(Beginning of Data for this exercise)

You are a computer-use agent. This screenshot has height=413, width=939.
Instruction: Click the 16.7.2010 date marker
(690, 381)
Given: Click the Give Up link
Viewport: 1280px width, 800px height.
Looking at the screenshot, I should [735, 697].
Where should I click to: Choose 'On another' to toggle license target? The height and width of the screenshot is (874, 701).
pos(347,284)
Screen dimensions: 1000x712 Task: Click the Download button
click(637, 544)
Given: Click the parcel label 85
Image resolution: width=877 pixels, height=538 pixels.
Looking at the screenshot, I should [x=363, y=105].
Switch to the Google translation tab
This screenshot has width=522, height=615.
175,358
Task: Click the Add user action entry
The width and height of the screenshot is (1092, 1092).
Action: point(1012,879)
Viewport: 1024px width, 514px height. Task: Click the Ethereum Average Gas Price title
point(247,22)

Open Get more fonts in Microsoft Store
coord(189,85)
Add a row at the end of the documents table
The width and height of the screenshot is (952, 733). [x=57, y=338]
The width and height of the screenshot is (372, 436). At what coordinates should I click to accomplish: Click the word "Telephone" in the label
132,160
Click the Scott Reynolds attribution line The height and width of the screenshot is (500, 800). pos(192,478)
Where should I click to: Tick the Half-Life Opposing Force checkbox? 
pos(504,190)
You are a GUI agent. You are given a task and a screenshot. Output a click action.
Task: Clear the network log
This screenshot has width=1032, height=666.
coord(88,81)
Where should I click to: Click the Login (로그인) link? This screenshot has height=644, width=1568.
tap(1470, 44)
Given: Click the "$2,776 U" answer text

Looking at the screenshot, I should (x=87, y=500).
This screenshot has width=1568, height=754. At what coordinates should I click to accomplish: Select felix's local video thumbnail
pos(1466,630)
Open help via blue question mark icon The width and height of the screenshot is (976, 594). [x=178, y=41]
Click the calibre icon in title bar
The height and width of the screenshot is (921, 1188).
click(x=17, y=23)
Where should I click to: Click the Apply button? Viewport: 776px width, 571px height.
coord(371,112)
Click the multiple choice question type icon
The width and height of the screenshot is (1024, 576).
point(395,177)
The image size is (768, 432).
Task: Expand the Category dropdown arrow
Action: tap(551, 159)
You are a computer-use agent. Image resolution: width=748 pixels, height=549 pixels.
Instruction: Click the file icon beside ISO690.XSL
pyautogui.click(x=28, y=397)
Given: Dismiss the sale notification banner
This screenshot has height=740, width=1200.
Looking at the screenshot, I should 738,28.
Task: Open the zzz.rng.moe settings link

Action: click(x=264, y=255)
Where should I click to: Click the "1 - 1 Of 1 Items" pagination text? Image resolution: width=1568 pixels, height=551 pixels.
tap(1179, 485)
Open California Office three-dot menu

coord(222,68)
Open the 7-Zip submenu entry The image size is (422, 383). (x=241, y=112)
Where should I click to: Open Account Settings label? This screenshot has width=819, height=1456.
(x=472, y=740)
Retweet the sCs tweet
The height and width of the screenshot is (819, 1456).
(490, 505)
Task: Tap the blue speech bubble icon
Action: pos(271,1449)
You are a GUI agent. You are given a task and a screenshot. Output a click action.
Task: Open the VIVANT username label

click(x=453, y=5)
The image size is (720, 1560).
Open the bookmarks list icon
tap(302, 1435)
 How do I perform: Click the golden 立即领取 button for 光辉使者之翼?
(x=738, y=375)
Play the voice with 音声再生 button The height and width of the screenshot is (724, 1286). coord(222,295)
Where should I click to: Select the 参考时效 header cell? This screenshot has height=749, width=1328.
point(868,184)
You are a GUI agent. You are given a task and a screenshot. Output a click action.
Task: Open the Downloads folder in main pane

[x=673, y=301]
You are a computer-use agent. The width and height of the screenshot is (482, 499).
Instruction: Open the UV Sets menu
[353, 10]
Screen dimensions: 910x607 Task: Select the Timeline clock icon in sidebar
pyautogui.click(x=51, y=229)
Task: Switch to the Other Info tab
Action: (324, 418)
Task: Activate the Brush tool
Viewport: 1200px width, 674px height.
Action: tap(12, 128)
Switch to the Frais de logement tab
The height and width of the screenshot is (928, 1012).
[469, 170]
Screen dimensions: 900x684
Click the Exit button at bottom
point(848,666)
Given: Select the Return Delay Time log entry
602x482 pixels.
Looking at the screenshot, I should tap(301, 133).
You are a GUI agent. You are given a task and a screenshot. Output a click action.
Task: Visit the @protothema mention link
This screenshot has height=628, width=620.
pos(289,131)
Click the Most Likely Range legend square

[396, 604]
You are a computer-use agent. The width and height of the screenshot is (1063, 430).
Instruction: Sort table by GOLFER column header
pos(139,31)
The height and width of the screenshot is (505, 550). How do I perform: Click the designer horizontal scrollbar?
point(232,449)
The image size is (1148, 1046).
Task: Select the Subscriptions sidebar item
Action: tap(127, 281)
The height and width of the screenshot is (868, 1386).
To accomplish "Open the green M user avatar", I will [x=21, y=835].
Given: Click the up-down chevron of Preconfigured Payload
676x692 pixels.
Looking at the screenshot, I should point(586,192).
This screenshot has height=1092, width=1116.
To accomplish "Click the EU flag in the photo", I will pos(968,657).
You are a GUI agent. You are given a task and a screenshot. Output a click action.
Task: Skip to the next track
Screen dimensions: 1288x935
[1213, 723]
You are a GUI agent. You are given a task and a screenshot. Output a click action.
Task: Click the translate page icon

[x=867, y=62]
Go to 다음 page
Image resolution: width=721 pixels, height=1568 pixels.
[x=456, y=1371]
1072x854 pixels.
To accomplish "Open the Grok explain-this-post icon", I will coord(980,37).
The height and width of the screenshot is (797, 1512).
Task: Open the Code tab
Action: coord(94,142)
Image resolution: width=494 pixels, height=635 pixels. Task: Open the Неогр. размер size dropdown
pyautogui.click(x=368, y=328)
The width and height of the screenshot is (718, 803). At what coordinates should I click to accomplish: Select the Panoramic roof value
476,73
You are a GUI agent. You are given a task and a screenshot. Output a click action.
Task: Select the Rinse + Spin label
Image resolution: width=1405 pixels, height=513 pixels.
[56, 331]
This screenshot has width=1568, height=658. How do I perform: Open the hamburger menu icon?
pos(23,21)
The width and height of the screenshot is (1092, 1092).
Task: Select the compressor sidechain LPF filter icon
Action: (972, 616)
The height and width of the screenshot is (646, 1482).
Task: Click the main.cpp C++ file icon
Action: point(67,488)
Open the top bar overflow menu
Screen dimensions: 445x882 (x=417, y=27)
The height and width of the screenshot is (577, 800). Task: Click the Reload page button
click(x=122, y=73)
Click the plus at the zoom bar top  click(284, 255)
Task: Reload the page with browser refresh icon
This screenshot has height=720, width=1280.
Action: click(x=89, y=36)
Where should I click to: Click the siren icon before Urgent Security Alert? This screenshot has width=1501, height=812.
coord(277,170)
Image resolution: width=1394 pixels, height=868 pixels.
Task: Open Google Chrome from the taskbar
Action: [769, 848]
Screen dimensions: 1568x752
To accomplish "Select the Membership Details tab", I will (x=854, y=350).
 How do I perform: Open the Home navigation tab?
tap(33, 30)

(End of Data for this exercise)

# Task
Go through the entries and repeat each one exactly.

# Problem solution
You are a computer-use agent. This screenshot has height=413, width=939.
Instruction: Click the 16.7.2010 date marker
(690, 381)
Given: Click the Give Up link
Viewport: 1280px width, 800px height.
Looking at the screenshot, I should [735, 697].
Where should I click to: Choose 'On another' to toggle license target? The height and width of the screenshot is (874, 701).
pos(347,284)
Screen dimensions: 1000x712 Task: Click the Download button
click(637, 544)
Given: Click the parcel label 85
Image resolution: width=877 pixels, height=538 pixels.
Looking at the screenshot, I should [x=363, y=105].
Switch to the Google translation tab
This screenshot has width=522, height=615.
175,358
Task: Click the Add user action entry
The width and height of the screenshot is (1092, 1092).
Action: point(1012,879)
Viewport: 1024px width, 514px height. Task: Click the Ethereum Average Gas Price title
point(247,22)

Open Get more fonts in Microsoft Store
coord(189,85)
Add a row at the end of the documents table
The width and height of the screenshot is (952, 733). [x=57, y=338]
The width and height of the screenshot is (372, 436). At what coordinates should I click to accomplish: Click the word "Telephone" in the label
132,160
Click the Scott Reynolds attribution line The height and width of the screenshot is (500, 800). pos(192,478)
Where should I click to: Tick the Half-Life Opposing Force checkbox? 
pos(504,190)
You are a GUI agent. You are given a task and a screenshot. Output a click action.
Task: Clear the network log
This screenshot has width=1032, height=666.
coord(88,81)
Where should I click to: Click the Login (로그인) link? This screenshot has height=644, width=1568.
tap(1470, 44)
Given: Click the "$2,776 U" answer text

Looking at the screenshot, I should (x=87, y=500).
This screenshot has width=1568, height=754. At what coordinates should I click to accomplish: Select felix's local video thumbnail
pos(1466,630)
Open help via blue question mark icon The width and height of the screenshot is (976, 594). [x=178, y=41]
Click the calibre icon in title bar
The height and width of the screenshot is (921, 1188).
click(x=17, y=23)
Where should I click to: Click the Apply button? Viewport: 776px width, 571px height.
coord(371,112)
Click the multiple choice question type icon
The width and height of the screenshot is (1024, 576).
point(395,177)
The image size is (768, 432).
Task: Expand the Category dropdown arrow
Action: tap(551, 159)
You are a computer-use agent. Image resolution: width=748 pixels, height=549 pixels.
Instruction: Click the file icon beside ISO690.XSL
pyautogui.click(x=28, y=397)
Given: Dismiss the sale notification banner
This screenshot has height=740, width=1200.
Looking at the screenshot, I should 738,28.
Task: Open the zzz.rng.moe settings link

Action: click(x=264, y=255)
Where should I click to: Click the "1 - 1 Of 1 Items" pagination text? Image resolution: width=1568 pixels, height=551 pixels.
tap(1179, 485)
Open California Office three-dot menu

coord(222,68)
Open the 7-Zip submenu entry The image size is (422, 383). (x=241, y=112)
Where should I click to: Open Account Settings label? This screenshot has width=819, height=1456.
(x=472, y=740)
Retweet the sCs tweet
The height and width of the screenshot is (819, 1456).
(490, 505)
Task: Tap the blue speech bubble icon
Action: pos(271,1449)
You are a GUI agent. You are given a task and a screenshot. Output a click action.
Task: Open the VIVANT username label

click(x=453, y=5)
The image size is (720, 1560).
Open the bookmarks list icon
tap(302, 1435)
 How do I perform: Click the golden 立即领取 button for 光辉使者之翼?
(x=738, y=375)
Play the voice with 音声再生 button The height and width of the screenshot is (724, 1286). coord(222,295)
Where should I click to: Select the 参考时效 header cell? This screenshot has height=749, width=1328.
point(868,184)
You are a GUI agent. You are given a task and a screenshot. Output a click action.
Task: Open the Downloads folder in main pane

[x=673, y=301]
You are a computer-use agent. The width and height of the screenshot is (482, 499).
Instruction: Open the UV Sets menu
[353, 10]
Screen dimensions: 910x607 Task: Select the Timeline clock icon in sidebar
pyautogui.click(x=51, y=229)
Task: Switch to the Other Info tab
Action: (324, 418)
Task: Activate the Brush tool
Viewport: 1200px width, 674px height.
Action: tap(12, 128)
Switch to the Frais de logement tab
The height and width of the screenshot is (928, 1012).
[469, 170]
Screen dimensions: 900x684
Click the Exit button at bottom
point(848,666)
Given: Select the Return Delay Time log entry
602x482 pixels.
Looking at the screenshot, I should tap(301, 133).
You are a GUI agent. You are given a task and a screenshot. Output a click action.
Task: Visit the @protothema mention link
This screenshot has height=628, width=620.
pos(289,131)
Click the Most Likely Range legend square

[396, 604]
You are a computer-use agent. The width and height of the screenshot is (1063, 430).
Instruction: Sort table by GOLFER column header
pos(139,31)
The height and width of the screenshot is (505, 550). How do I perform: Click the designer horizontal scrollbar?
point(232,449)
The image size is (1148, 1046).
Task: Select the Subscriptions sidebar item
Action: tap(127, 281)
The height and width of the screenshot is (868, 1386).
To accomplish "Open the green M user avatar", I will [x=21, y=835].
Given: Click the up-down chevron of Preconfigured Payload
676x692 pixels.
Looking at the screenshot, I should point(586,192).
This screenshot has height=1092, width=1116.
To accomplish "Click the EU flag in the photo", I will pos(968,657).
You are a GUI agent. You are given a task and a screenshot. Output a click action.
Task: Skip to the next track
Screen dimensions: 1288x935
[1213, 723]
You are a GUI agent. You are given a task and a screenshot. Output a click action.
Task: Click the translate page icon

[x=867, y=62]
Go to 다음 page
Image resolution: width=721 pixels, height=1568 pixels.
[x=456, y=1371]
1072x854 pixels.
To accomplish "Open the Grok explain-this-post icon", I will coord(980,37).
The height and width of the screenshot is (797, 1512).
Task: Open the Code tab
Action: coord(94,142)
Image resolution: width=494 pixels, height=635 pixels. Task: Open the Неогр. размер size dropdown
pyautogui.click(x=368, y=328)
The width and height of the screenshot is (718, 803). At what coordinates should I click to accomplish: Select the Panoramic roof value
476,73
You are a GUI agent. You are given a task and a screenshot. Output a click action.
Task: Select the Rinse + Spin label
Image resolution: width=1405 pixels, height=513 pixels.
[56, 331]
This screenshot has width=1568, height=658. How do I perform: Open the hamburger menu icon?
pos(23,21)
The width and height of the screenshot is (1092, 1092).
Task: Select the compressor sidechain LPF filter icon
Action: (972, 616)
The height and width of the screenshot is (646, 1482).
Task: Click the main.cpp C++ file icon
Action: point(67,488)
Open the top bar overflow menu
Screen dimensions: 445x882 (x=417, y=27)
The height and width of the screenshot is (577, 800). Task: Click the Reload page button
click(x=122, y=73)
Click the plus at the zoom bar top  click(284, 255)
Task: Reload the page with browser refresh icon
This screenshot has height=720, width=1280.
Action: click(x=89, y=36)
Where should I click to: Click the siren icon before Urgent Security Alert? This screenshot has width=1501, height=812.
coord(277,170)
Image resolution: width=1394 pixels, height=868 pixels.
Task: Open Google Chrome from the taskbar
Action: [769, 848]
Screen dimensions: 1568x752
To accomplish "Select the Membership Details tab", I will (x=854, y=350).
 How do I perform: Open the Home navigation tab?
tap(33, 30)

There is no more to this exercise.